10 octobre 1970 6 10 /10 /octobre /1970 17:57

L’enseignement philosophique
au péril de l’innovation pédagogique
La philosophie en maternelle, en Seconde et la réforme du Lycée
par Guy Desbiens

En ligne le 28 février 2011

Que la philosophie bénéficie aujourd’hui d’un certain succès auprès de l’opinion et des décideurs politiques, à la condition néanmoins que ses pratiques soient développées et valorisées en dehors de son enseignement dans les classes Terminales et de l’Université, devrait engager à la plus grande vigilance. Les expérimentations de « nouvelles pratiques à visée philosophique », à l’intérieur ou à l’extérieur de l’institution, sont déjà en fait très anciennes : « cafés philosophiques », « ateliers philo » en maternelle, en Collège, en SEGPA et au Lycée professionnel, etc. La sortie du film Ce n’est qu’un début et les déclarations récentes de Luc Chatel à l’UNESCO, concernant l’initiation à la philosophie en Seconde, méritent qu’on s’interroge non seulement sur l’opportunité de tels enseignements, mais encore sur la conception qui en est présupposée.
^^^^^^^^
→ Consigne
Répondez à ces questions sur l'extrait :
(a) Qui a écrit ce texte ?
(b) À quelle date a-t-il été mis en ligne ?
(c) Où Luc Chatel a-t-il parlé de l'initiation à la philosophie en Seconde ?
Le matériel ci-dessous vient d'une autre source.

→ Données
^^^^^^^^
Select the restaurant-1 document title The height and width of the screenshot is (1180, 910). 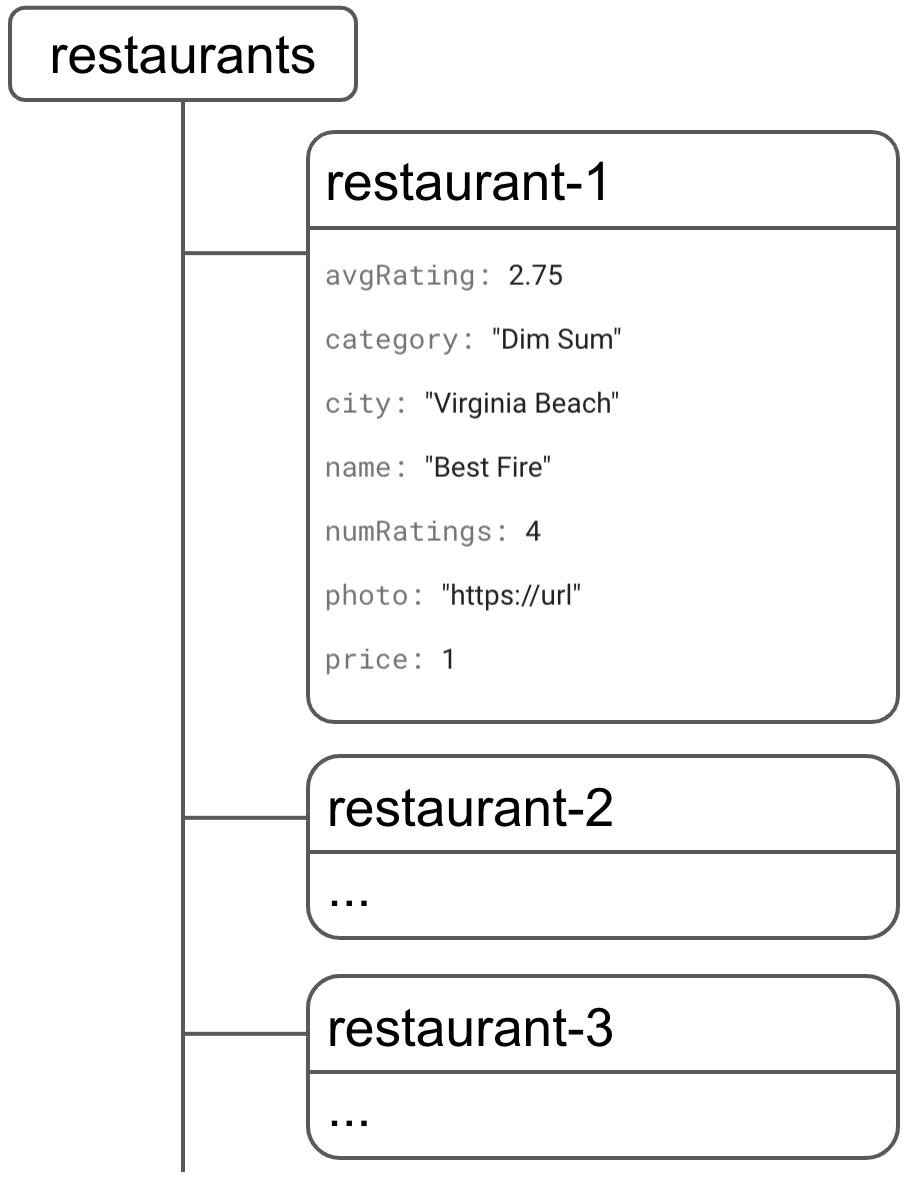[467, 184]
^^^^^^^^
→ Corrigé
(a) Guy Desbiens
(b) Le 28 février 2011
(c) À l'UNESCO